Ressourcement, according to the theologian Henri de Lubac is about a...
"demand [for] more attention to the deep and permanent unity of the faith, to the mysterious relationship... of all those who invoke the name of Christ.”

Ressourcement is about remembering that we don't get to make Christianity up, it is always received. After all, it is the faith "once for all, delivered to the saints" (Jude 1:3).  


In other words, contempor-ancient faith recognizes the deep, mysterious and grounding connection we have with Christians across all time and throughout the world. We also recognize we cannot be "in Christ" without being in fellowship with ALL the other members, lest we become a floating hand or removable eye... and I know Halloween just happened, but usually that kind of stuff is unacceptable for bodies...

Contempor-Ancient faith laments the ways in which historical infighting and suspicion has caused much disunity and factionalism within the Church, ultimately dishonoring the God who has brought us together as that one body, in Christ. 
 " Just as a body, though one, has many parts, but all its many parts form one body, so it is with Christ  For we were all baptized by one Spirit so as to form one body—whether Jews or Gentiles, slave or free—and we were all given the one Spirit to drink. Even so the body is not made up of one part but of many." 
(1 Cor. 12:12-14)
 “My prayer is not for them alone. I pray also for those who will believe in me through their message, that all of them may be one, Father, just as you are in me and I am in you. May they also be in us so that the world may believe that you have sent me.  I have given them the glory that you gave me, that they may be one as we are one  I in them and you in me—so that they may be brought to complete unity. Then the world will know that you sent me and have loved them even as you have loved me. 
(John 17:20-23)
This way of doing faith seems to me to be in alignment with the instruction of St. Paul and the prayer of Jesus above. A faith where we strive to be one. Not out of uniformity but out of, and for the purpose of Love. Not mushy anything-goes love, but costly self-giving love. The kind of love that reconciles. The kind of love revealed by Jesus. the kind of love that God is. The love that heals divisions, and people and neighborhoods and beyond.

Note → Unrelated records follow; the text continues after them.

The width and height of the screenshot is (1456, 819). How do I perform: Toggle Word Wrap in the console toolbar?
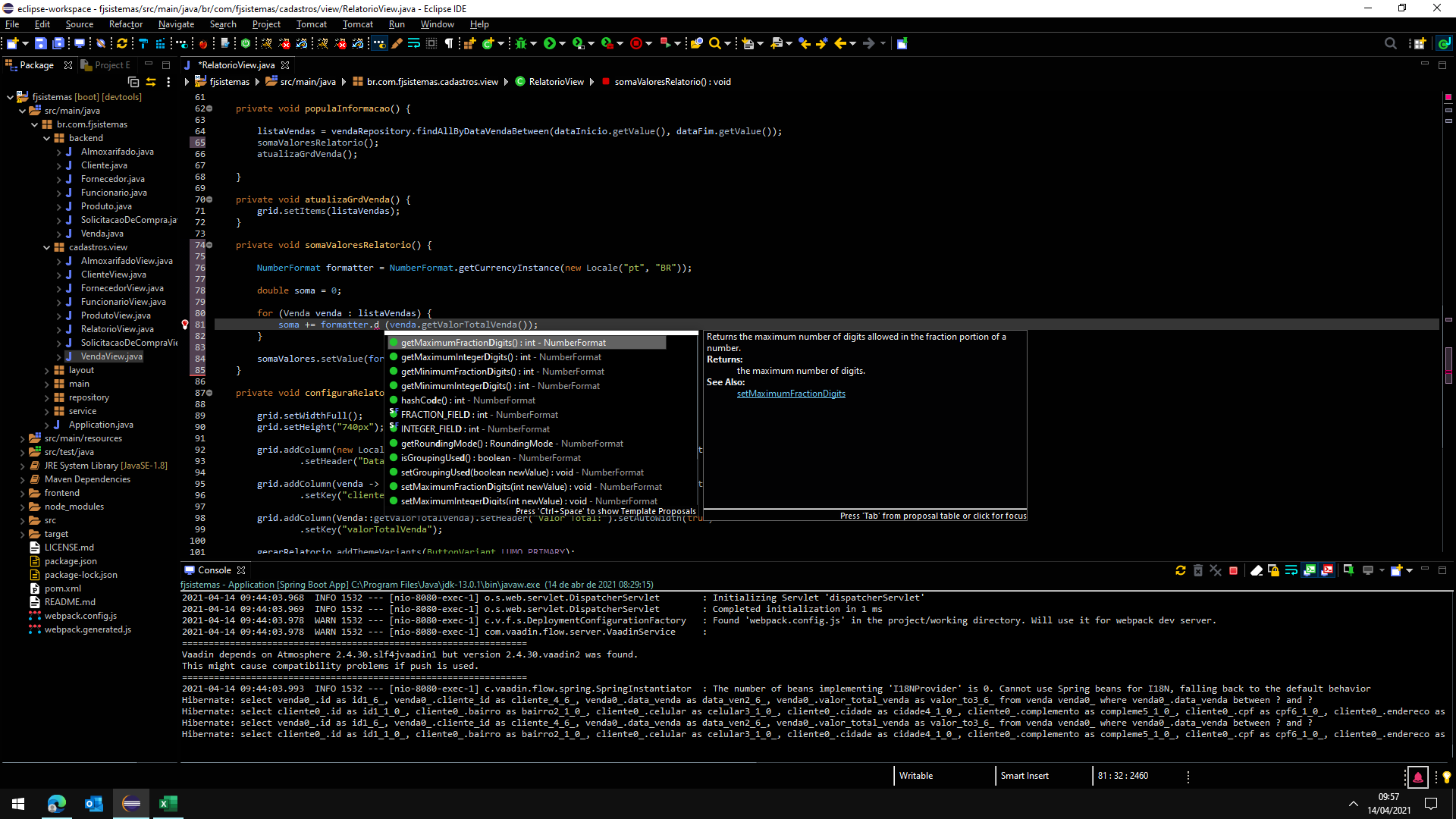(1291, 570)

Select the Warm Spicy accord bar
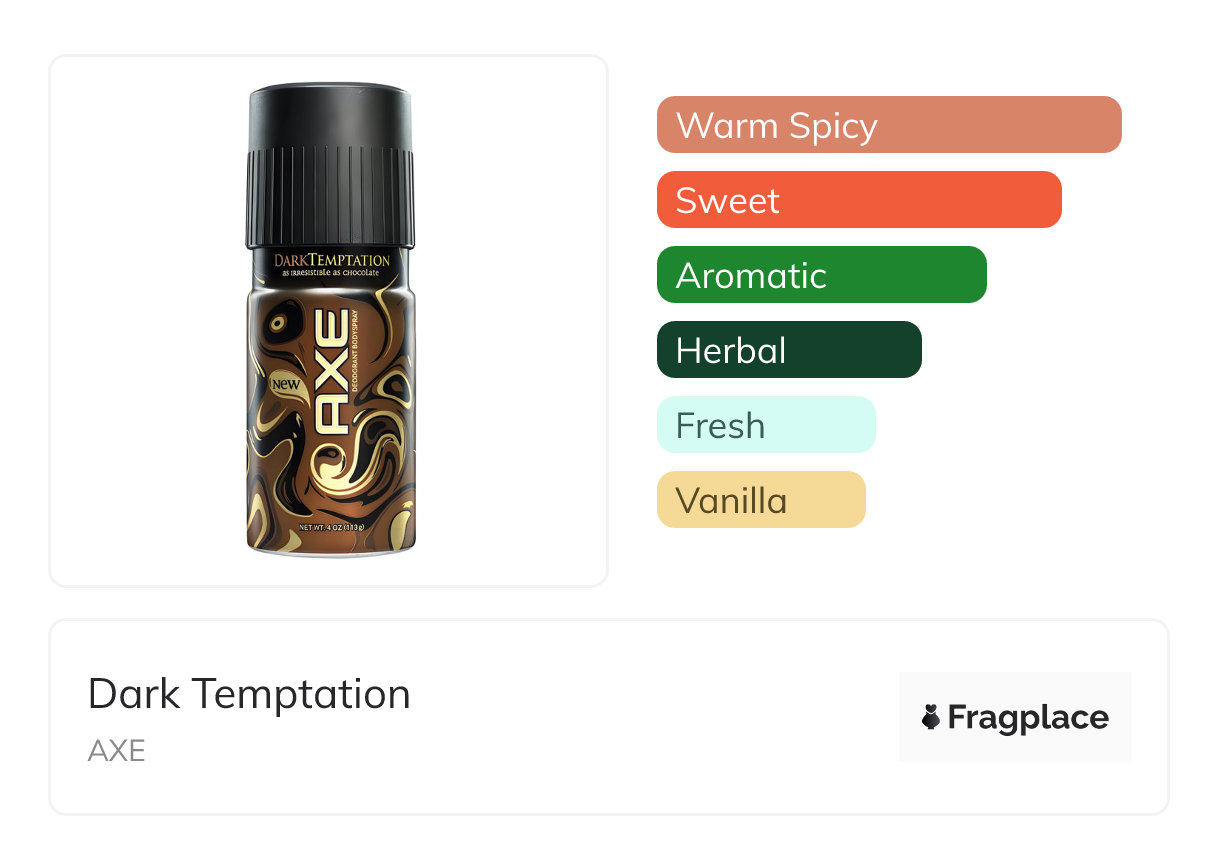click(888, 125)
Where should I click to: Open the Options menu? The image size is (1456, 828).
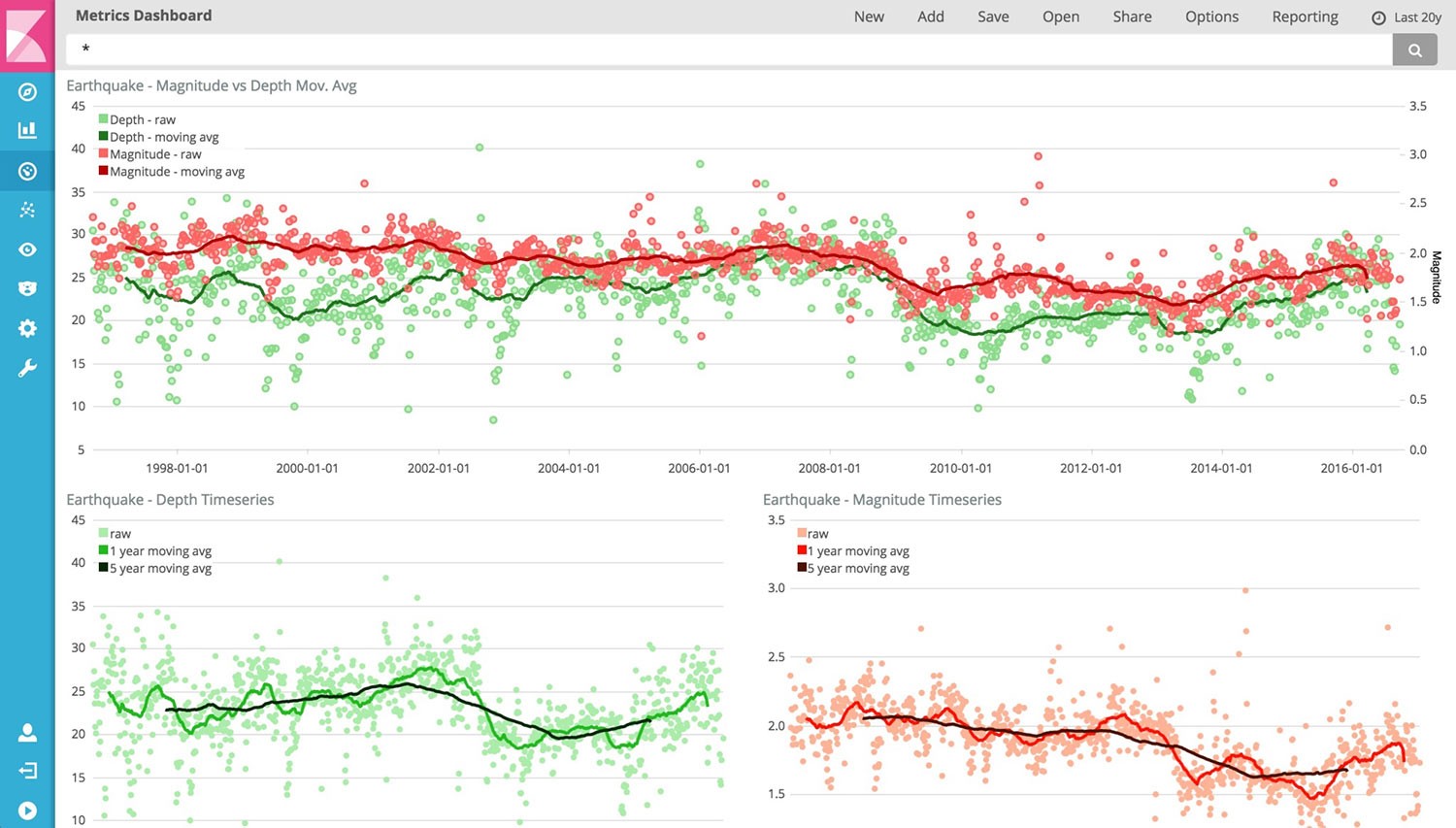point(1211,17)
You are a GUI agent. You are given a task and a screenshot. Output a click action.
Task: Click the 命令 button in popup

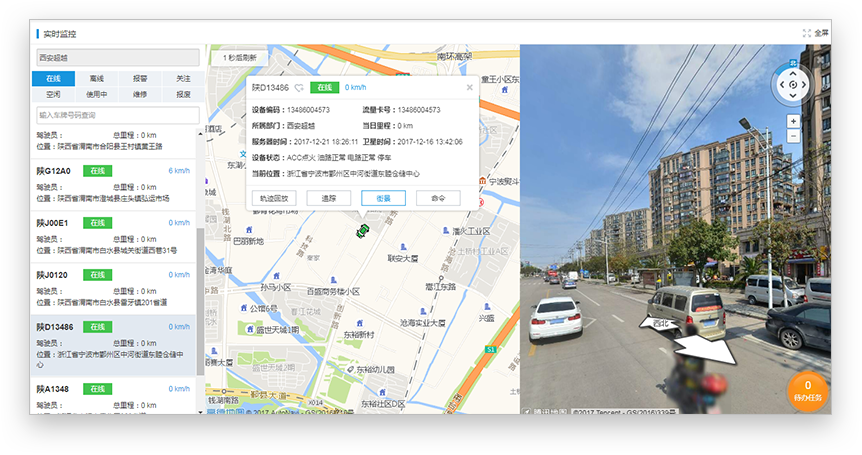click(x=438, y=198)
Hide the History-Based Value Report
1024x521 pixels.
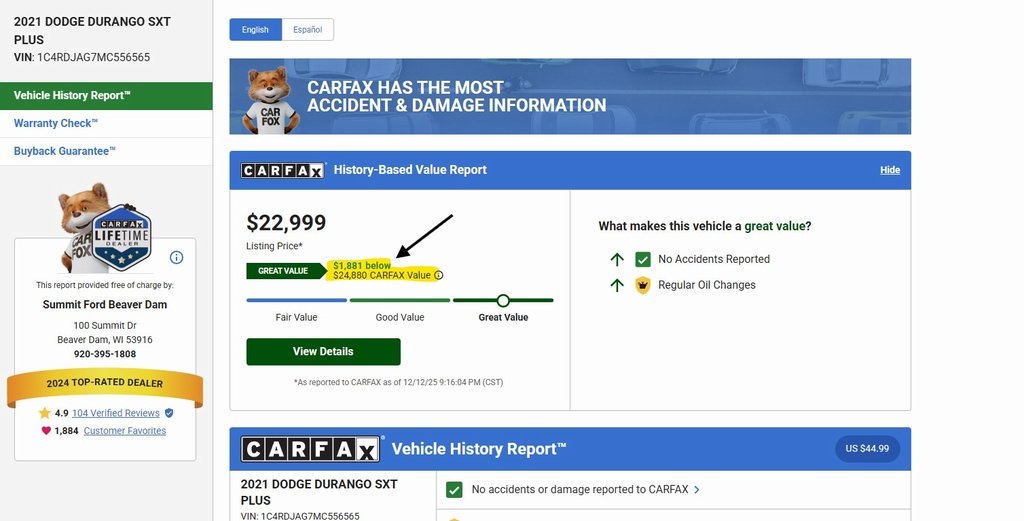pyautogui.click(x=890, y=170)
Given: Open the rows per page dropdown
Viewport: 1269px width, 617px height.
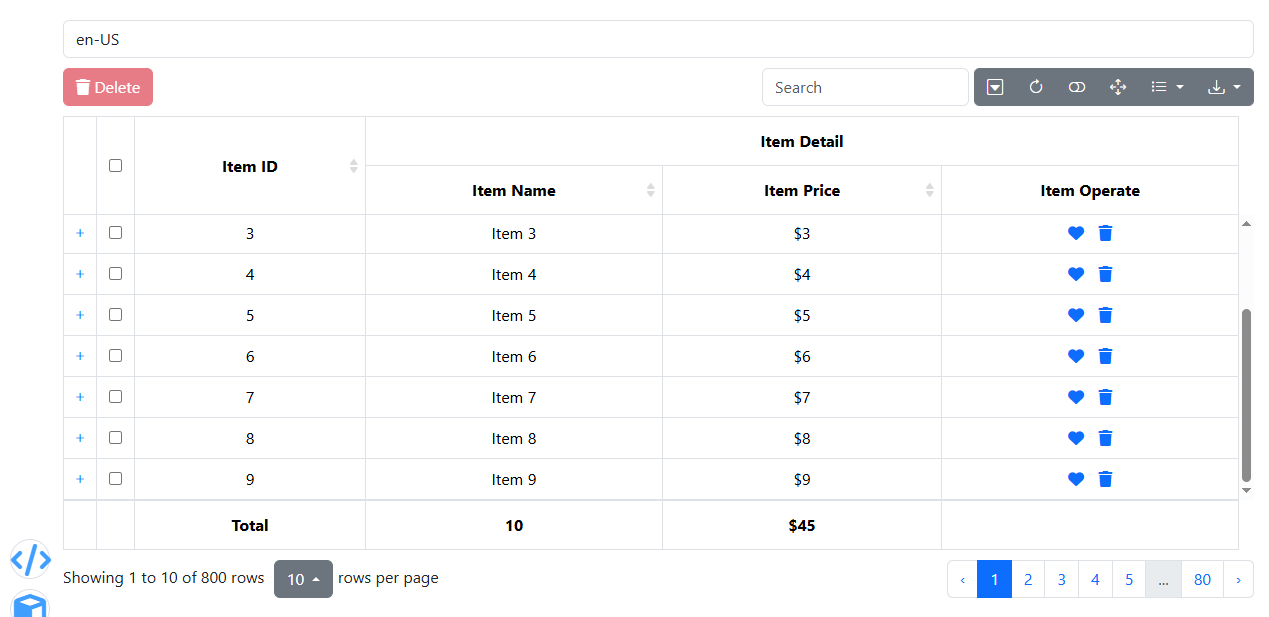Looking at the screenshot, I should coord(303,579).
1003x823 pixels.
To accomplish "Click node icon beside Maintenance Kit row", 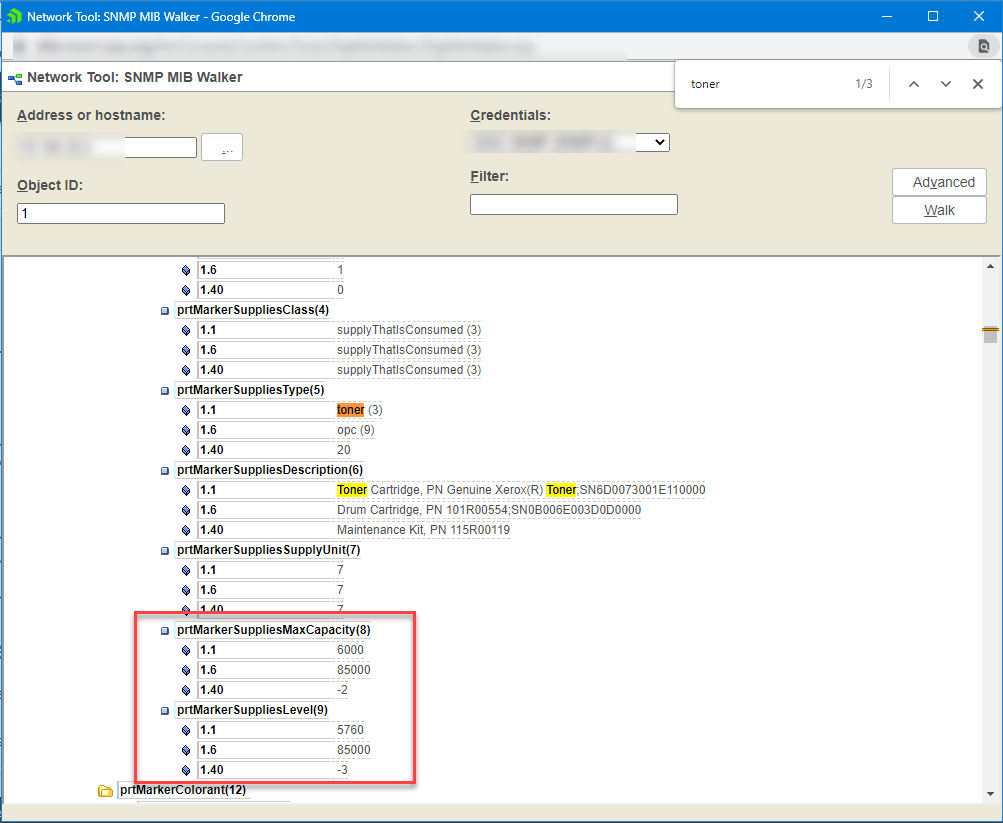I will pyautogui.click(x=185, y=530).
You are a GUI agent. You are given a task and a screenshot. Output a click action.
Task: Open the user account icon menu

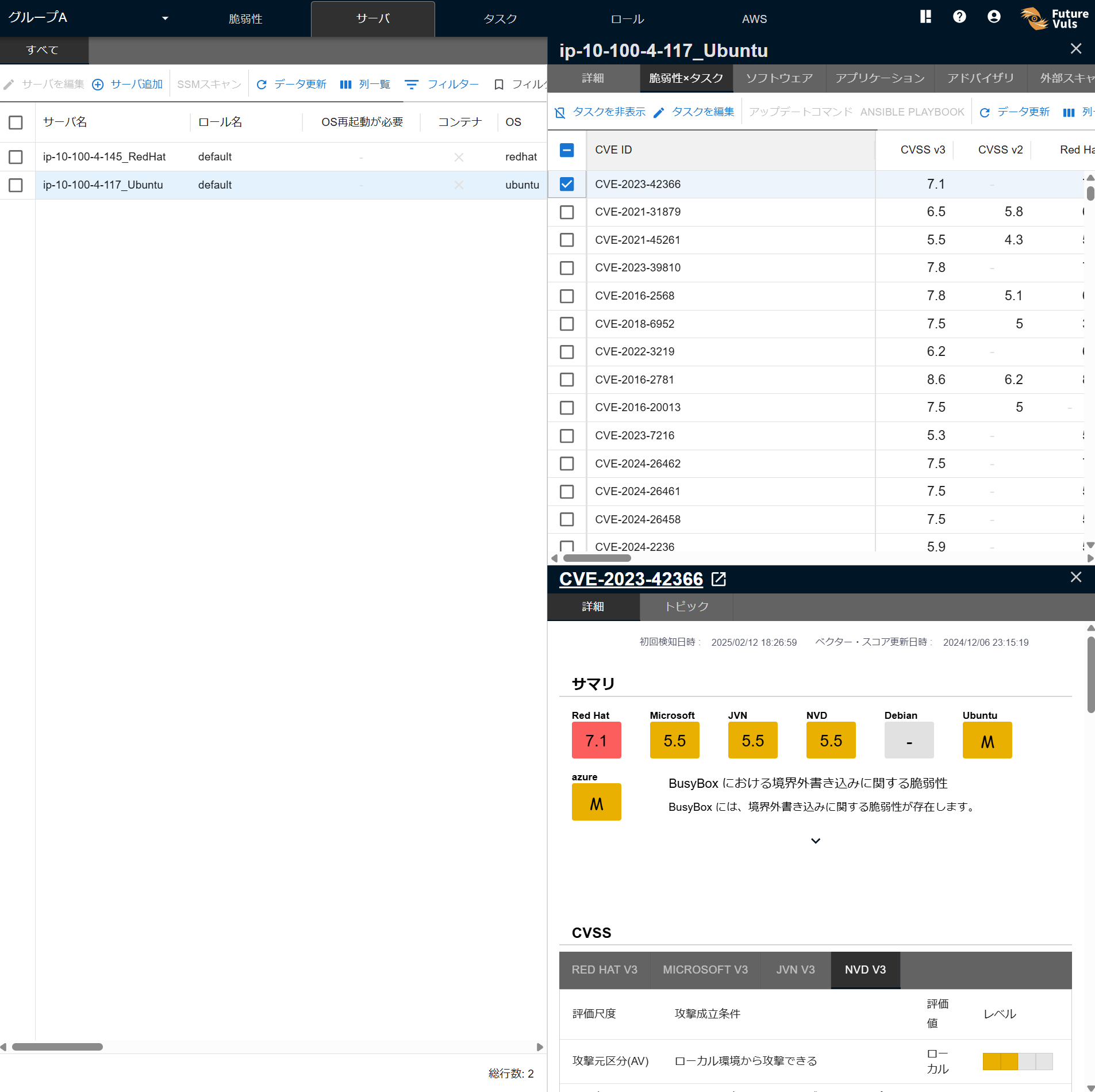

For me, that is what contempor-ancient faith is all about.


Stay Tuned for the next installment when we get down to the Apostle's Creed, What is it? Why should you care?
Then eventually I will be posting my notes from the actual classes going through the Apostle's creed and musing on the beliefs of the Church. 

Thanks for reading and stay tuned for more nerdy theological fun! I look forward to your comments and discussion.

[IMPORTANT P.S.]
The whole "contempor-ancient" thing is just one iteration of a much larger movement within theology to reclaim and embrace the whole tradition of the church for the whole body of Christ. Below are some links to relevant people, organizations and books if you find this concept interesting.
















Comments

  1. Hey Erik, I took a New Testament survey course at Westmont College many moons ago! I remember a few things to this day. He was a world scholar on the book of Mark and was excellent at taking on the personality (really just the mindset) of various theologians and 20th century thinkers.

    BUT one of the things that stuck with me most was a comment about the church before the big split between Protestant and Catholic. He stated that the church before that split focused on both purity and unity. Since, the Protestant Church focused solely on purity, which has lead to so many damn denominations. And, the Catholic Church focused on unity, which has lead to so many damn awful things happening in the shadows.

    Since then, I've always searched for people within the church who cared about both purity and unity.